Two
“There is no turning back upon the road to truth. One must walk it to the bloody end.”
–Morin d’Hain, Spymaster of Dannym
Across the Middle Kingdoms of Alorin, Old Night had staked her claim. She’d drawn a blanket of clouds over the northeastern province of Saldaria and its sleeping city of Tambarré and now stood a jealous watch, that the nimble Dawn might not disturb these lands too quickly. She ruled the dark with a hag’s churlish mood, and the dreams she delivered to Tambarré’s sleeping occupants held the sharp tang of her festering resentment.

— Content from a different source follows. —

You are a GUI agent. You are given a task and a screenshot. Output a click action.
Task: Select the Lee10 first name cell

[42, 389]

When the world had been young and the mountains new, Night would come bearing gifts. She would sprinkle the firmament with stars and limn all things in moonsilver. Lovers would dally sweet and long beneath her auspicious gaze. Men became bold, and women more beautiful; babes grew stronger, children taller, and old men found peaceful rest. Bravery, hope, courage, faith—all such treasures were easily found by those who wished for them. The sleeping dreamed of whatever they most desired.
But as the ages turned, Night saw her gifts misused, her blessings twisted to bring harm, her sweet, candied dreams feeding envy and greed. Over the centuries, Old Night beheld too many disappointments: innocence sacrificed, lovers lost; men spilling one another’s blood for want of dirt or bits of metal, battling armies taking advantage of her dark veils to advance vengeful atrocities.

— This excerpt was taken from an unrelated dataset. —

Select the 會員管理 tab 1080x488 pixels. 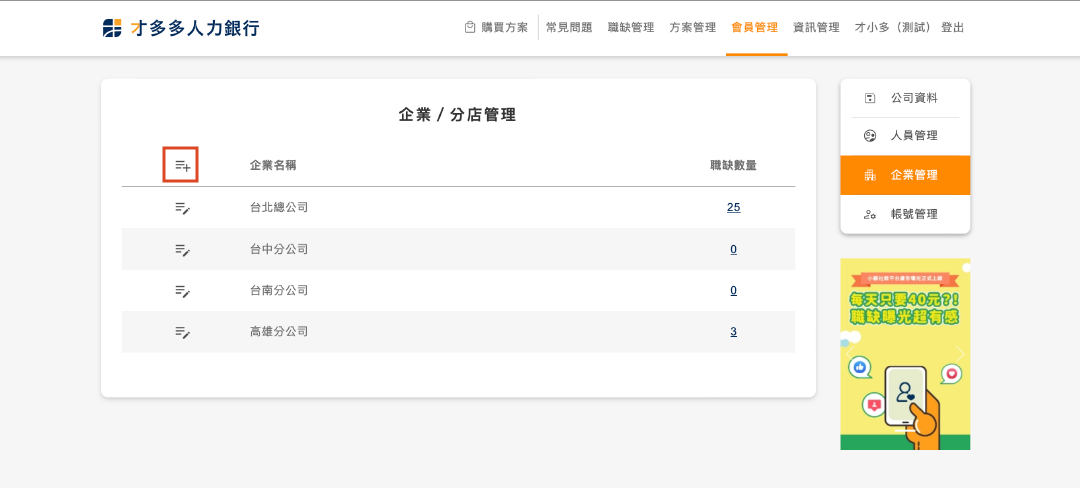(x=755, y=28)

Old Night couldn’t recall when compassion had left her. It had run away with the jealous moon one night and never returned. In its absence, she’d become distempered, inconstant, vengeful. No longer did she convey ephemeral dreams of sweetness and hope, for men would only twist their fragile constructs into violent shapes. Now she gave them dreams of wrath, for this darkness was all they cared for.
Darshanvenkhátraman, Destroyer of Hope, was no less prey to Old Night’s foul temper than the rest of Tambarré’s sleeping occupants. As she spread ill across her demesne, Darshan writhed on the bed of his temple chambers, caught in the throes of a torment, part memory, part dream…
*—*
“Kjieran…Kjieran what has happened?” Darshan gathered his acolyte into his arms.
Kjieran pushed a jumble of confused images across the bond, each of them blood-tinged and desperate. His thoughts sought oblivion.
As Darshan pieced together what had happened, his fury surpassed the bounds of reason. “WHO DARES ATTEMPT TO HARM YOU?”
“Hal’Jaitar,” Kjieran whispered.
Hal’Jaitar. Hal’Jaitar. Always this wielder’s name spoken in association with his acolyte’s pain.
Darshan pushed a strand of raven hair from Kjieran’s forehead, wearing a look of outrage. Their bond had grown thick in the intervening weeks, its stalk dug deep; sprawling roots bound the fibers of both of their beings. To lose Kjieran now would be to lose a part of himself.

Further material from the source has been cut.